Now…let’s eat! You can certainly eat it pizza like, however I have read that many people like to fold it up and eat it wrap style, with your garnishes in the middle as above.
The first time I made this, my dough base came out too thick. The second time around was magic. 🙂 In the video below my taste tester tries out my Lahmajoun. 🙂
Lahmajoun is a very popular street food in Turkey. It’s the perfect portable food, and I’ve read that you can see many people walking the streets of Istanbul and other Turkish cities enjoying Lahmajoun on the go.
I cannot stress enough how DELICIOUS this Middle Eastern pizza is! It’s got such incredible flavor and our family DEVOURED it! I cannot wait to make this again!! Please make plans to make this dish you won’t regret it!
My hope is that a taste of this Lahmajoun will transport you to the Middle East…even if it’s just for dinner time. 🙂
Some Other Recipes You May Enjoy!
Join Me In This 1,000 Foods Journey!
Please follow along with me on this quest to try the 1,000 Foods To Eat Before You Die, from the book by Mimi Sheraton! Join me in this journey and discover new foods, experiences, and cuisines which I hope will add inspiration, fun, and joy to your life! For a list of the foods tried so far visit the 1,000 Foods to Eat Project page.

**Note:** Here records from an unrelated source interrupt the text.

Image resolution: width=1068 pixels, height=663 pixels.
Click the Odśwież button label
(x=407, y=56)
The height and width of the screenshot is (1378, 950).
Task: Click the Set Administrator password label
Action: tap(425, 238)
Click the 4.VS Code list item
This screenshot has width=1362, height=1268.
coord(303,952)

Please join me by signing up here. 🙂
Incredible Middle Eastern Pizza – Lahmajoun
- Pizza Stone
- Food Processor
- 1 lb ground lamb
- 1/2 onion minced
- 5 cloves garlic minced
- 1/2 green pepper minced
- 5 Thai chilis minced (can sub red chili flakes to taste)
- 1 large tomato deseeded and cut up into small pieces
- 1 tbsp mint
- 2 tbsp parsley plus additional for garnish
- 2 tbsp tomato paste
- 1 ts salt
- 1 ts pepper
- 1/2 ts cumin
- 1/4 ts allspice
Garnishes and To Serve
- lemon wedges to serve
- few sprigs parsley garnish
- 1/2 onion sliced
- 1 ts sumac to toss with the onion (can omit)
- 2 cups flour
- 1 packet instant yeast
- 1.5 ts sugar
- 1 cup warm water plus additional if necessary
- 1 ts salt
- 1/2 ts garlic powder
- 2 tbsp olive oil plus additional
- Preheat a pizza stone in your oven at 400F.

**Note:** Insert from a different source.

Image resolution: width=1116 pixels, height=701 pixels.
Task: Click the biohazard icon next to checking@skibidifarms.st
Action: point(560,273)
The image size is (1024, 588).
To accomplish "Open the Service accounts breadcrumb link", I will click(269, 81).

- Combine the flour, salt, garlic powder, and olive oil in a mixing bowl. In a separate bowl, combine the warm water, sugar, and yeast and allow to sit for 5 minutes.

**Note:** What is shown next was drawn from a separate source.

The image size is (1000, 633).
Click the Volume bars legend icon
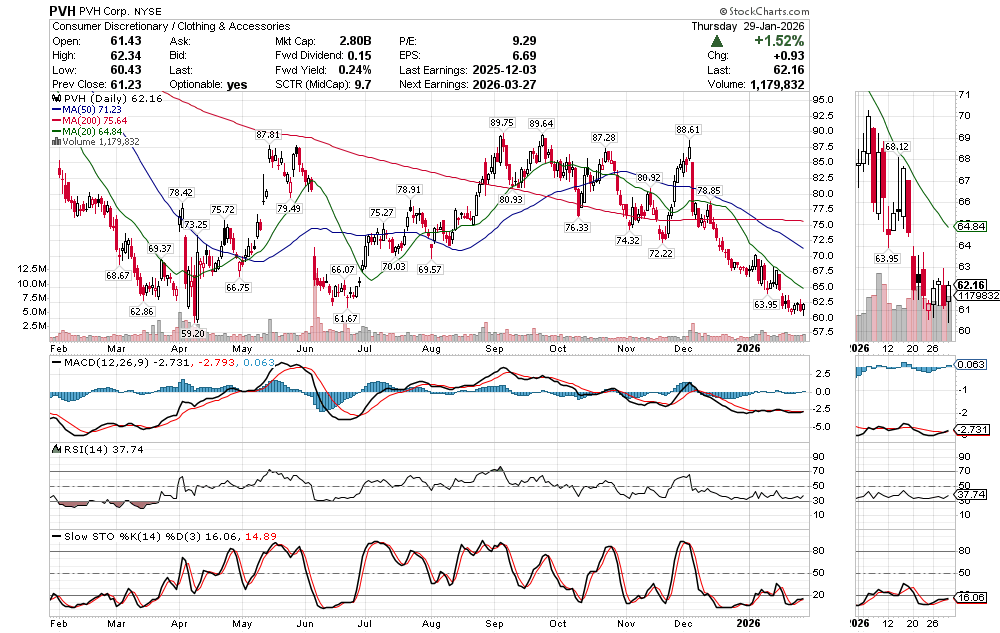click(x=56, y=142)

- After 5 minutes, add the warm water, sugar, and yeast combination to the mixing bowl. Stir together well (using your hands is best.) You are aiming for a sticky dough, so you may need to add additional water a little at a time until the sticky dough is achieved. Keep stirring until you get this! Add a bit of flour to the sides of the mixing bowl to keep the dough from sticking. Cover with plastic wrap, and leave in your refrigerator for around 30 minutes to allow the dough to rise.
- Use a food processor (if one is available) to mince your garlic, chilies, green pepper, onion, tomato, parsley, and mint. Add 2 tbsps of tomato paste, and process again until smooth. Leave this to sit covered in your fridge for around 15 minutes. After this time you may see some excess liquid…you can pour this out to help avoid a soggy pizza!
- In a separate bowl, add the salt, pepper, cumin, and allspice to your ground lamb. Mix well. Then add the contents of your food processor to the lamb and spice mix, and mix until well combined.
- After 30 minutes, remove the dough from your fridge. Divide the dough into 4 round balls. (I made 4 flatbread bases with the dough I had…if you desire smaller flatbreads you can adjust accordingly.) On a floured surface, roll each dough ball out very thinly as thin as you can without the dough breaking and falling apart.
- Take some of the lamb mixture, and top the dough leaving a little of the edges uncovered. You want to press the lamb into the dough a bit…but not too hard. Repeat with all remaining flatbreads.
- Transfer the pizzas onto the heated pizza stone, and bake for around 15 minutes. You may have to do this twice, depending on how large your pizza stone is, etc. Keep checking every 5 minutes to ensure it is not burning and it is cooking evenly.
- Ok! Admire the thing of beauty you have created, and garnish with onion tossed with sumac, parsley, and generous drizzling of lemon juice!